Task goal →
Filter the listing and keep only the lines with the word "step".

Entries shown →
*** Block opens ***

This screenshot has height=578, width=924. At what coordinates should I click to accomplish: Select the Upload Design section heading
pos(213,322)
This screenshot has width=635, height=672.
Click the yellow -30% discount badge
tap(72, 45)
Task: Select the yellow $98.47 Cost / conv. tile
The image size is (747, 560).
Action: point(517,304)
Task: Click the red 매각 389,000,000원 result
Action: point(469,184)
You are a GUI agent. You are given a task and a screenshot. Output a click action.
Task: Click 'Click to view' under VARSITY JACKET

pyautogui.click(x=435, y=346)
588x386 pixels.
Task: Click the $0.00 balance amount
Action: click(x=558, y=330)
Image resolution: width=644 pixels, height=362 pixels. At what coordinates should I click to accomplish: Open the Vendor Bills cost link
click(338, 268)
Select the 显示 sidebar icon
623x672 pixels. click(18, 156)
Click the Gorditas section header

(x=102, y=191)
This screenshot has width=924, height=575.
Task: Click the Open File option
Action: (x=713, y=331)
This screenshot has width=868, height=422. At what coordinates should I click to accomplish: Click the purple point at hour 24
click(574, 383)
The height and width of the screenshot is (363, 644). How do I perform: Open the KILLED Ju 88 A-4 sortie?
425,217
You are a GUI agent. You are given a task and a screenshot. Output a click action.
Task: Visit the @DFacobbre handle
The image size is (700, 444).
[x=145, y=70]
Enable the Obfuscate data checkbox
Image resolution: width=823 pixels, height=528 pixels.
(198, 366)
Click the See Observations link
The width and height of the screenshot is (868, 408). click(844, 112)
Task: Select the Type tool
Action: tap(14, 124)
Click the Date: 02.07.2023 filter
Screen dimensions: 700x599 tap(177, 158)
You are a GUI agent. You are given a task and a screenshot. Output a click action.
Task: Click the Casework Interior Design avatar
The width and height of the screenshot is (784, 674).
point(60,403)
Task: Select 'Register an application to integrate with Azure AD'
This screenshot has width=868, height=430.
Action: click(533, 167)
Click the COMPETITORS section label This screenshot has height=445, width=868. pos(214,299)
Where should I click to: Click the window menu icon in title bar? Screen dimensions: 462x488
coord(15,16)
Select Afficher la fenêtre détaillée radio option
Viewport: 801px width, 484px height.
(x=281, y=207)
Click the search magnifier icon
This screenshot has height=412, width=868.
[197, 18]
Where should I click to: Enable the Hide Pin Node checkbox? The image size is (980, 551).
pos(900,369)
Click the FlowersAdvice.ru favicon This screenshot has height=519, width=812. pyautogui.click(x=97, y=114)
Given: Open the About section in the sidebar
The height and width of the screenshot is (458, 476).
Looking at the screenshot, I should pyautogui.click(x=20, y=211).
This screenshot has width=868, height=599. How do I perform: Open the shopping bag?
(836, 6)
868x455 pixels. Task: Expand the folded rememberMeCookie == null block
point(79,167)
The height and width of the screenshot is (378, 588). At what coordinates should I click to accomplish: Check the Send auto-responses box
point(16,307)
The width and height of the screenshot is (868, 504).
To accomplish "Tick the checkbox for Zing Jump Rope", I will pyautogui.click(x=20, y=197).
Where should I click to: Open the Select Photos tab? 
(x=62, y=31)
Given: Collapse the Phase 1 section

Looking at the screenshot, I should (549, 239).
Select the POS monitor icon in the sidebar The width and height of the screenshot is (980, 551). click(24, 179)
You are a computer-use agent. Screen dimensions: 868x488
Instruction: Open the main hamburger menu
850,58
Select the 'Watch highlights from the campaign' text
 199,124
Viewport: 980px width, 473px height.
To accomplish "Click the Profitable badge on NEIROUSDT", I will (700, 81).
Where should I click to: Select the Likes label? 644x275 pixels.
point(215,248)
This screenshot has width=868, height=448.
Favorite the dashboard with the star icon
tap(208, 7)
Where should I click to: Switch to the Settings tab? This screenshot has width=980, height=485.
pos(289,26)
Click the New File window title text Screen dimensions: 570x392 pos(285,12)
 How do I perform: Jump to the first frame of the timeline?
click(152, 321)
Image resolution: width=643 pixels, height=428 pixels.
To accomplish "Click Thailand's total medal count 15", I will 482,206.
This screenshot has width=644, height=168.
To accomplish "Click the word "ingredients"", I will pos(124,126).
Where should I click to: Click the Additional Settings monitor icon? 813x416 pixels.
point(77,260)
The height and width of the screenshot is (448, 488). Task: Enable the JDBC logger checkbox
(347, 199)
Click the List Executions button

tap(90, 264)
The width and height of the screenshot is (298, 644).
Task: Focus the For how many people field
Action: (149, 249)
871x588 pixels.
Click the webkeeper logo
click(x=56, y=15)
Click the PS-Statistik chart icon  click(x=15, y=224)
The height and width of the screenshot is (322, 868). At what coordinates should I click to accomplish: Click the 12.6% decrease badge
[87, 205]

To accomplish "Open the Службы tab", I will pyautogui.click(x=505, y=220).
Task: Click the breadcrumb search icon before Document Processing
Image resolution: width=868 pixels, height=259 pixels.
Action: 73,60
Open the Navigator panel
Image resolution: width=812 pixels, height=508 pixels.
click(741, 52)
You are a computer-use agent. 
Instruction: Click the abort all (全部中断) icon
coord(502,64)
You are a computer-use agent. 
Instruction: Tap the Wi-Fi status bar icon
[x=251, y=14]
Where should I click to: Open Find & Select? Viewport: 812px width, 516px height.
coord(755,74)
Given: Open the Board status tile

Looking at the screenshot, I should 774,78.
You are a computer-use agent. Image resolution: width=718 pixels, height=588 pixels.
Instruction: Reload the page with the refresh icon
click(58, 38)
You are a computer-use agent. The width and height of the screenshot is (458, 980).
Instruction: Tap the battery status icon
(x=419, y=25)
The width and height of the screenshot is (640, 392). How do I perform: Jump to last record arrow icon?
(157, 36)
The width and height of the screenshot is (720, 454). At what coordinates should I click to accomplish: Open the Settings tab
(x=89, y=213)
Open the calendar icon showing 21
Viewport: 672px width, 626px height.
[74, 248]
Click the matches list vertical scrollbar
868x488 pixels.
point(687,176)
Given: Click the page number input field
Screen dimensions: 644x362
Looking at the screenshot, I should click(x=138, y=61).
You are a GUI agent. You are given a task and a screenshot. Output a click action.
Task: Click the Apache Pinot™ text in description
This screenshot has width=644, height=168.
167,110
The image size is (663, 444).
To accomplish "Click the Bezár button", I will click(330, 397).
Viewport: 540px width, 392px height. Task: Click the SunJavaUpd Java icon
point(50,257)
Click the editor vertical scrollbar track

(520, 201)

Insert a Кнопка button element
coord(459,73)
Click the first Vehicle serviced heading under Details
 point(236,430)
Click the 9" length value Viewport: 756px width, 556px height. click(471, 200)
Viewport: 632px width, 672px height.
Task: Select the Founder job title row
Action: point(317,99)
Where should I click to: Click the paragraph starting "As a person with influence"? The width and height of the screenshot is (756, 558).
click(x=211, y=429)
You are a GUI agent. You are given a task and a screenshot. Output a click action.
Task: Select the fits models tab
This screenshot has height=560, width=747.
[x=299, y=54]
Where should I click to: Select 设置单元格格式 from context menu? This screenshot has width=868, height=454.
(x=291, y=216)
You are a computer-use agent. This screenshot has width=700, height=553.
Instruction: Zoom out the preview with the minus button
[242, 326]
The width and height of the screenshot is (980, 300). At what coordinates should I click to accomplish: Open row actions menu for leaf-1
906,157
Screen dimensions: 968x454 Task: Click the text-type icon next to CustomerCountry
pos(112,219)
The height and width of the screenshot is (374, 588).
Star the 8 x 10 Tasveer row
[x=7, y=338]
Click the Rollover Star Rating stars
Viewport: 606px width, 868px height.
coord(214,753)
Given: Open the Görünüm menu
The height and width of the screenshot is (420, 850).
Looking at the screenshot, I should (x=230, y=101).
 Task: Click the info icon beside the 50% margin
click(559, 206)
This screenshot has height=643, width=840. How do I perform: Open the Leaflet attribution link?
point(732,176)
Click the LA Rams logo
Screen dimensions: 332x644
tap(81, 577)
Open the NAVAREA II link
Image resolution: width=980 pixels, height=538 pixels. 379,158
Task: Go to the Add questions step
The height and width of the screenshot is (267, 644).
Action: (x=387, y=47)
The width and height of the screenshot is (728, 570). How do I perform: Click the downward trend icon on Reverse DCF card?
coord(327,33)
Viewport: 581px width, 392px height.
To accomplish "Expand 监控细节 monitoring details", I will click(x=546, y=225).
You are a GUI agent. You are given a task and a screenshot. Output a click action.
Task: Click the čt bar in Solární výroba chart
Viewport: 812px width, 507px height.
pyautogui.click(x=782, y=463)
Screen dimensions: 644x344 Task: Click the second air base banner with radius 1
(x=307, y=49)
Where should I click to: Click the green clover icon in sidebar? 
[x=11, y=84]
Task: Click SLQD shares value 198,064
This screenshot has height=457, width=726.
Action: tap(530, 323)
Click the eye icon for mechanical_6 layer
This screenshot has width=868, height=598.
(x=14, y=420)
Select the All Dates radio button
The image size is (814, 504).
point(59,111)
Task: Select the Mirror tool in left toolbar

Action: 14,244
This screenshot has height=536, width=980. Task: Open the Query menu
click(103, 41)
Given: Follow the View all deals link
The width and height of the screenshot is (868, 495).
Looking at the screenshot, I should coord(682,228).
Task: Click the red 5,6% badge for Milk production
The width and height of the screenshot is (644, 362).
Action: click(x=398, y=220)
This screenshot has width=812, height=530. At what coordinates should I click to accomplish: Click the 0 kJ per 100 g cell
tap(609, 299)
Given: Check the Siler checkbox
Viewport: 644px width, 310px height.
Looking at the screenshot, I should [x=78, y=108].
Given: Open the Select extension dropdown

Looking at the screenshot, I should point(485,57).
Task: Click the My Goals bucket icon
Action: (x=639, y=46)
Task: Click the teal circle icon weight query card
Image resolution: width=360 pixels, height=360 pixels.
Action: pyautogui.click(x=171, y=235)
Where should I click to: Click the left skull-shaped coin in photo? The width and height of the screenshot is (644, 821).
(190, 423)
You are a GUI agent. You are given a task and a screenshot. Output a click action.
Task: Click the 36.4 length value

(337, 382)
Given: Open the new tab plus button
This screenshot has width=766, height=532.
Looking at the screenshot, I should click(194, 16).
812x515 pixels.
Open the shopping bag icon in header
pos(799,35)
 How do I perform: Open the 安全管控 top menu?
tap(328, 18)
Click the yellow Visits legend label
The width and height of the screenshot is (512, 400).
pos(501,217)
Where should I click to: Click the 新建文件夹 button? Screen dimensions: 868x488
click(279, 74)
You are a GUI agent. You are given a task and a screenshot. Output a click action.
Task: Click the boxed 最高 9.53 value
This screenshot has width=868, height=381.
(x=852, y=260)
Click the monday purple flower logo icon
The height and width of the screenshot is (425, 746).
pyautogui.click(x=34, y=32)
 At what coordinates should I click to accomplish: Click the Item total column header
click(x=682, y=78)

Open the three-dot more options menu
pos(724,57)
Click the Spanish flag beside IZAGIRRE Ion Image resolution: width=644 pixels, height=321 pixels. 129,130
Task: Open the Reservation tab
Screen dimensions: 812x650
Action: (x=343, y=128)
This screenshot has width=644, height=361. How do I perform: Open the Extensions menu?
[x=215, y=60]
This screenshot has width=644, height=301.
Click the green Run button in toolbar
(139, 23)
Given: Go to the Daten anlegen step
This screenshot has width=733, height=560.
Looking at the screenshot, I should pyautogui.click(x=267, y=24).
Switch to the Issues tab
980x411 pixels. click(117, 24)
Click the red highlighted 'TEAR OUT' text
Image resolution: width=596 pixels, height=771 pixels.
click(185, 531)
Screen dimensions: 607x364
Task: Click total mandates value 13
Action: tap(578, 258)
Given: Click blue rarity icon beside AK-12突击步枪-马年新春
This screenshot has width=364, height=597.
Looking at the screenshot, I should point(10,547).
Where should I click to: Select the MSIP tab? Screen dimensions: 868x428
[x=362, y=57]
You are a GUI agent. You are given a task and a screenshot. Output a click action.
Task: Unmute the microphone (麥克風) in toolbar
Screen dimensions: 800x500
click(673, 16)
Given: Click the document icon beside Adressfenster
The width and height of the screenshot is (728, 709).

*** Block closes ***

Response to the exercise →
Task: Go to the Add questions step
Given: Go to the Daten anlegen step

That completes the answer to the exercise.